- Items from a dataset -

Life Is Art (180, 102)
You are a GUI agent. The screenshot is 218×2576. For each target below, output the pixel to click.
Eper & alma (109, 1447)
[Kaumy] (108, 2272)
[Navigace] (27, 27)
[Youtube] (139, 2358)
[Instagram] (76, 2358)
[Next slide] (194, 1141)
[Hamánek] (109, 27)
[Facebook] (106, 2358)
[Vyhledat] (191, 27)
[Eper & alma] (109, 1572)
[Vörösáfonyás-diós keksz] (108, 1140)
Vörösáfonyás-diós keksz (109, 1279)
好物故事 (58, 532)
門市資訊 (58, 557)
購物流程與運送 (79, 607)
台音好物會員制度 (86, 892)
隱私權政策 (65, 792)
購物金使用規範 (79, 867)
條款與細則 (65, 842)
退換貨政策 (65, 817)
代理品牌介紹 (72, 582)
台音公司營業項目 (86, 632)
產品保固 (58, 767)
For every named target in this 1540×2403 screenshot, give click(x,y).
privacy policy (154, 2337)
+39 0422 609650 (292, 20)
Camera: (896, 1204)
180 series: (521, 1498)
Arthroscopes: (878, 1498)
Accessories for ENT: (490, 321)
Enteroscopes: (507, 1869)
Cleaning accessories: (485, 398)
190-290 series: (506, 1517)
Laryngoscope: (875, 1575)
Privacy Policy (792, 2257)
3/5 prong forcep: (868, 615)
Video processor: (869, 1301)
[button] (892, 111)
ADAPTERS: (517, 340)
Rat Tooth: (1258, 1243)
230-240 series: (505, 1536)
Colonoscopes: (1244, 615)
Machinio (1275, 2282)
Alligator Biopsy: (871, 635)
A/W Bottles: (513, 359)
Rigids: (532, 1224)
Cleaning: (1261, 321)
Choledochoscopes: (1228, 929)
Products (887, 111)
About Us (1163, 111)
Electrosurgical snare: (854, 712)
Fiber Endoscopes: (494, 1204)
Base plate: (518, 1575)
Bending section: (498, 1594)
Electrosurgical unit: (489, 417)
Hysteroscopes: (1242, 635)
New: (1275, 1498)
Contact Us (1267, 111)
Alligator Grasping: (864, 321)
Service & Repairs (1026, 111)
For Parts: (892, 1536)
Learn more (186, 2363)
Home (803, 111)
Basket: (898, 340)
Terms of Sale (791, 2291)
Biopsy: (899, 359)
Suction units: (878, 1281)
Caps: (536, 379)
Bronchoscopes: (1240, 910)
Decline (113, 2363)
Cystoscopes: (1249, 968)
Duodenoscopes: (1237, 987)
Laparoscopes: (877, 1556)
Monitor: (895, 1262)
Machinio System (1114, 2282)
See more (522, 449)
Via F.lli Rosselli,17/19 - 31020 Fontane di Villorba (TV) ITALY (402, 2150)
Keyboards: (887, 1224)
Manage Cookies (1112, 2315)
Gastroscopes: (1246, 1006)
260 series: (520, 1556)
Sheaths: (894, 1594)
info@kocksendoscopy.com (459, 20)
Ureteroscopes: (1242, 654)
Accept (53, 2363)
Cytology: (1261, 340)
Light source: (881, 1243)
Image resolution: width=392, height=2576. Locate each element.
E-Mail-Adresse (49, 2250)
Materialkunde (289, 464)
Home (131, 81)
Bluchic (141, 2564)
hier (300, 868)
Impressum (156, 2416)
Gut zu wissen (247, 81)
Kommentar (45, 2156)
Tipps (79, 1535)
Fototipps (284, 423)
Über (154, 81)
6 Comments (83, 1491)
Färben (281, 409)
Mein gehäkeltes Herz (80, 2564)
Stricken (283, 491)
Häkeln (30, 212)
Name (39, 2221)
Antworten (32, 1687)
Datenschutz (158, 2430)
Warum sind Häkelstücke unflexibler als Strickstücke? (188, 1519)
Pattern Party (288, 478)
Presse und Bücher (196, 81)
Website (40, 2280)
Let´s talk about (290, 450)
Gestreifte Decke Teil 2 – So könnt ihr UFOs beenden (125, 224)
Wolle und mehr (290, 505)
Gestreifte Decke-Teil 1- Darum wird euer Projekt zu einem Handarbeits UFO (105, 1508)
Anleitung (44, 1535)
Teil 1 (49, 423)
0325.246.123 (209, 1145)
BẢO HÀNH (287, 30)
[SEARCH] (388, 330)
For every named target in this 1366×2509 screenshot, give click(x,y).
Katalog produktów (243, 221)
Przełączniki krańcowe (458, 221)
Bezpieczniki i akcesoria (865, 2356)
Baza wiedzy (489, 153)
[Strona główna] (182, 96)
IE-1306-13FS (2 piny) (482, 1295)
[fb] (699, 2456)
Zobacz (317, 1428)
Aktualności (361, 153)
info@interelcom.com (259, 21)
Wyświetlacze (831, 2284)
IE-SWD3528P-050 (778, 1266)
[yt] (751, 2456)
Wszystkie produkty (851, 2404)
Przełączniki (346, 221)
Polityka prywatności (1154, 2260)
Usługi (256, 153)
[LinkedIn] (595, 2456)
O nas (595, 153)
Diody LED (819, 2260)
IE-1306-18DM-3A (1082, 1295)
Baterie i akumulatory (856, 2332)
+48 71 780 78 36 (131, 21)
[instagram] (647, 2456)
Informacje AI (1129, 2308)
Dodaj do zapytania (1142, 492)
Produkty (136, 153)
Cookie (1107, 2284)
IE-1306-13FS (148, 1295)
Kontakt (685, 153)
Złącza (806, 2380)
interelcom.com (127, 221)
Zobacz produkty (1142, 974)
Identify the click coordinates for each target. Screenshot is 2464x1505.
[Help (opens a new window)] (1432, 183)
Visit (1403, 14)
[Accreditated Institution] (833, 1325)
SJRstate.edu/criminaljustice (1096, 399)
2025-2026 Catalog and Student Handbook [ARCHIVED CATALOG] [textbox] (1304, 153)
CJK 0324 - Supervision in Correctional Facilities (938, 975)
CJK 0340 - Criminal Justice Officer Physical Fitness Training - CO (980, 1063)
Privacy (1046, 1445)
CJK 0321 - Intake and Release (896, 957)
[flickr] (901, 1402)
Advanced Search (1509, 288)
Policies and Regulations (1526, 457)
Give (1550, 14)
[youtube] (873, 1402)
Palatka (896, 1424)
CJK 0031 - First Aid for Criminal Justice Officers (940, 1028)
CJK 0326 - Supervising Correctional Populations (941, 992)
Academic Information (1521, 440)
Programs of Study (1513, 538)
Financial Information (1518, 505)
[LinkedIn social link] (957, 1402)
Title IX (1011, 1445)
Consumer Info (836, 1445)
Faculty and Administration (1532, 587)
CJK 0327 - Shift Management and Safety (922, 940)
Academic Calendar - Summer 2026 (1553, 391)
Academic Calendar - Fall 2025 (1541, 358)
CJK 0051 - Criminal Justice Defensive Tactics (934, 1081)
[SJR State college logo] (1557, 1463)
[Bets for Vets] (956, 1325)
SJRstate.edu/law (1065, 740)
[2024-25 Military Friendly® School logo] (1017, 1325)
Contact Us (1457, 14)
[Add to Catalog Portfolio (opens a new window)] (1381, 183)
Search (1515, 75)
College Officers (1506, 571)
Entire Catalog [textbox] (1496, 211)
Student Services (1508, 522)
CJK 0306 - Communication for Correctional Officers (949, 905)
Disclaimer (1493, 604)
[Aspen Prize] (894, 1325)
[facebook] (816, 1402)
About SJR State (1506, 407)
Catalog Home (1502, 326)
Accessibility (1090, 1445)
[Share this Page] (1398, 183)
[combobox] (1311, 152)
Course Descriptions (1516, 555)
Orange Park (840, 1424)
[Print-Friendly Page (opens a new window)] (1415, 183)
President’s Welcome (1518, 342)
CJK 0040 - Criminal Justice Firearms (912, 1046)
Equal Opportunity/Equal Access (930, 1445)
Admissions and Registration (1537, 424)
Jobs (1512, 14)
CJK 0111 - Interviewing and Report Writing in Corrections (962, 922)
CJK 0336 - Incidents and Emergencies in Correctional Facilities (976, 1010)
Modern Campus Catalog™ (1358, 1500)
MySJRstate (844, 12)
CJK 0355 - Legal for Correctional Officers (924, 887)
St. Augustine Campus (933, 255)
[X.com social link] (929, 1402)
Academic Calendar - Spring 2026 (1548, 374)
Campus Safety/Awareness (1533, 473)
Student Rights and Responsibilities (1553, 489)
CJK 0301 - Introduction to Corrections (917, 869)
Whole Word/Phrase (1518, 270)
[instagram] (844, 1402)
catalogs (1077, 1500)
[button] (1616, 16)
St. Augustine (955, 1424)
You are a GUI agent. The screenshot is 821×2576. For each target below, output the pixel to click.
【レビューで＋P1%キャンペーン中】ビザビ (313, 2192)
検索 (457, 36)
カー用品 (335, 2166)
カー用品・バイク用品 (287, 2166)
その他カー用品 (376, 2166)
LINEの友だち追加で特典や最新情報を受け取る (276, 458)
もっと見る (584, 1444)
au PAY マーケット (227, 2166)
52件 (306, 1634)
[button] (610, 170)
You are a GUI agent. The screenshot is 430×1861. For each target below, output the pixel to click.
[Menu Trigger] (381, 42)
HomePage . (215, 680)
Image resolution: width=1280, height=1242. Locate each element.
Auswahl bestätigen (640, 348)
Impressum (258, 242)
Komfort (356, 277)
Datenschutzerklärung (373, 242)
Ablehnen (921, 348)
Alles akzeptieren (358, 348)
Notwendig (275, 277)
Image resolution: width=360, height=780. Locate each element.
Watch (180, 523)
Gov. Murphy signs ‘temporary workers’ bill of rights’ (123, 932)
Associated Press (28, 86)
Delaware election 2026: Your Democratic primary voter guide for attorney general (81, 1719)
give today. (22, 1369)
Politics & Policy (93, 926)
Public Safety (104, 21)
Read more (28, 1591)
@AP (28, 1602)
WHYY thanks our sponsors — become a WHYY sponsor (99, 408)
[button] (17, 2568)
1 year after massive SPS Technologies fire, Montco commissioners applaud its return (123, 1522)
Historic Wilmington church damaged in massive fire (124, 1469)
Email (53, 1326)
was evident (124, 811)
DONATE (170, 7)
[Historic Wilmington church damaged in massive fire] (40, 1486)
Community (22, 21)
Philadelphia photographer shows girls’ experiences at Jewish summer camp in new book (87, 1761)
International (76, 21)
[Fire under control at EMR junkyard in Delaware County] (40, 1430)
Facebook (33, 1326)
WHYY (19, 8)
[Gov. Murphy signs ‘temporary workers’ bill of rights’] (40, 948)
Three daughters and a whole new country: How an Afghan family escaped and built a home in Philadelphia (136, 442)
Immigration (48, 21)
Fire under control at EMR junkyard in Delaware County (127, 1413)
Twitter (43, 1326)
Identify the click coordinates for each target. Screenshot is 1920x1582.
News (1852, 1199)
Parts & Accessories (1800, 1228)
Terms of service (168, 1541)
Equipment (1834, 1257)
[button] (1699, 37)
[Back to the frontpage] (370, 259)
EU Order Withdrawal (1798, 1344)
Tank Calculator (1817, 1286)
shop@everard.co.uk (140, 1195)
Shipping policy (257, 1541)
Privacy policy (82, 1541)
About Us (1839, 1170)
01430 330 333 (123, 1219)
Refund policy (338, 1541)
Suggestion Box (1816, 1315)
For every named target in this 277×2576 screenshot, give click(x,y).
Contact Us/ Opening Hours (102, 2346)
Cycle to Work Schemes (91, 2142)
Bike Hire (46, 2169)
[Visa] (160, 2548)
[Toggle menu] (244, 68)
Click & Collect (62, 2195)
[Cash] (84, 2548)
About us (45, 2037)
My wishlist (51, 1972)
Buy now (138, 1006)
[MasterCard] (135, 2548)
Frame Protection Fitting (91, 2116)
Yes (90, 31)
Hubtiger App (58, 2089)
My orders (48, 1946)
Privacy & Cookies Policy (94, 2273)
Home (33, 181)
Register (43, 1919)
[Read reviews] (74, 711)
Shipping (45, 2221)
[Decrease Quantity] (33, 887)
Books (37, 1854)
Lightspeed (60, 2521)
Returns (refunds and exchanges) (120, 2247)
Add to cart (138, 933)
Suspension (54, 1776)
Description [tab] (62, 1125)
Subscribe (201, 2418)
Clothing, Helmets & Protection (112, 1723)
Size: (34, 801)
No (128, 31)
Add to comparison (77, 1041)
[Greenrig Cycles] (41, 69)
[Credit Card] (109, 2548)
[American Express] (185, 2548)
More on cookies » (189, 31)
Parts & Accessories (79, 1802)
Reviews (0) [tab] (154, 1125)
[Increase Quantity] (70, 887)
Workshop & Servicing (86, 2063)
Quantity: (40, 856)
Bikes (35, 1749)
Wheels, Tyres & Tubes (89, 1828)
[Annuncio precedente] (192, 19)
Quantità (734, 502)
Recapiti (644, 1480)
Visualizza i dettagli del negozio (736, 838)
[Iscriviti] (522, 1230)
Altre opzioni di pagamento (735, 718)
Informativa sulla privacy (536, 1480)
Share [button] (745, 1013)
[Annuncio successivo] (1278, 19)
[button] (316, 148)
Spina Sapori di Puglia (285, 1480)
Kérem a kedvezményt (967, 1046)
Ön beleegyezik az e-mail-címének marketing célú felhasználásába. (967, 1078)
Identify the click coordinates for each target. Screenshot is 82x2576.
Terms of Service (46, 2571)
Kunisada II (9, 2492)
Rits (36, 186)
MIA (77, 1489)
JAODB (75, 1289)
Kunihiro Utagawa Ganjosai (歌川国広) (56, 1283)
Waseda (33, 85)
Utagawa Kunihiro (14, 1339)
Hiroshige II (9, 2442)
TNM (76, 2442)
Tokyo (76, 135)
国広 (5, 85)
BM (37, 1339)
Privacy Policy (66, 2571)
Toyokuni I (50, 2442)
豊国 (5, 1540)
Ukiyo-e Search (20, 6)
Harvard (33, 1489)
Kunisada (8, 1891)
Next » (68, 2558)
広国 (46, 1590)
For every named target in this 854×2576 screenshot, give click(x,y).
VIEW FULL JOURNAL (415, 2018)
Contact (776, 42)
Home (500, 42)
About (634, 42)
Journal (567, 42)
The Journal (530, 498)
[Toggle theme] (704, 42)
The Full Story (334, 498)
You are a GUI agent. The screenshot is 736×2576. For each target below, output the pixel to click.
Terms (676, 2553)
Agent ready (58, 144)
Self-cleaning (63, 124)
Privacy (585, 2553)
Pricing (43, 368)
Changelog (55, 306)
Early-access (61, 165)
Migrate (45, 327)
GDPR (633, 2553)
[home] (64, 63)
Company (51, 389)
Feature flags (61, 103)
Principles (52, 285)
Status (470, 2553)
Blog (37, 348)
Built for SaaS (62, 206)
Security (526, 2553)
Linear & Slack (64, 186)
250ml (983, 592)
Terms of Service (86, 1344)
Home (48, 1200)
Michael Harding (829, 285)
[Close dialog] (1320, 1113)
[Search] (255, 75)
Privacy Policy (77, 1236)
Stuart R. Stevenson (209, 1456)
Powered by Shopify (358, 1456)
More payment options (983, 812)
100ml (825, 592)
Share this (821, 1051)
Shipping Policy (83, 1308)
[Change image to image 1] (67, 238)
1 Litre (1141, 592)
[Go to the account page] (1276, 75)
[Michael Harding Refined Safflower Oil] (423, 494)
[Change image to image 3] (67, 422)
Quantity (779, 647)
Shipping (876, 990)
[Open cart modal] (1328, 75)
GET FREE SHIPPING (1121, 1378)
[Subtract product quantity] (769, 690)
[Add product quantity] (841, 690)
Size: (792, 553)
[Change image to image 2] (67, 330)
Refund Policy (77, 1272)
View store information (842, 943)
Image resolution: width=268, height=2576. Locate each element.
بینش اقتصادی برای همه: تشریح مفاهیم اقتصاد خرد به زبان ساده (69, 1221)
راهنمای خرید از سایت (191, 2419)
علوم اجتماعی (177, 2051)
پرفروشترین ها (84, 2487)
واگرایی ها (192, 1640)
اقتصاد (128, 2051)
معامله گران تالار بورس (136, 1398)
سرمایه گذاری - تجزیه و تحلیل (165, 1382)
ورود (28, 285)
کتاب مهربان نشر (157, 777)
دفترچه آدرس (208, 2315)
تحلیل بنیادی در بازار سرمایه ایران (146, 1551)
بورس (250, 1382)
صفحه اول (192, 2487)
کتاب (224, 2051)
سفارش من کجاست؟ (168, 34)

- What is needed -
Only lines with the word "signs" are wanted. Find and copy them from the records above.

- Reply to the task -
Gov. Murphy signs ‘temporary workers’ bill of rights’ (123, 932)
[Gov. Murphy signs ‘temporary workers’ bill of rights’] (40, 948)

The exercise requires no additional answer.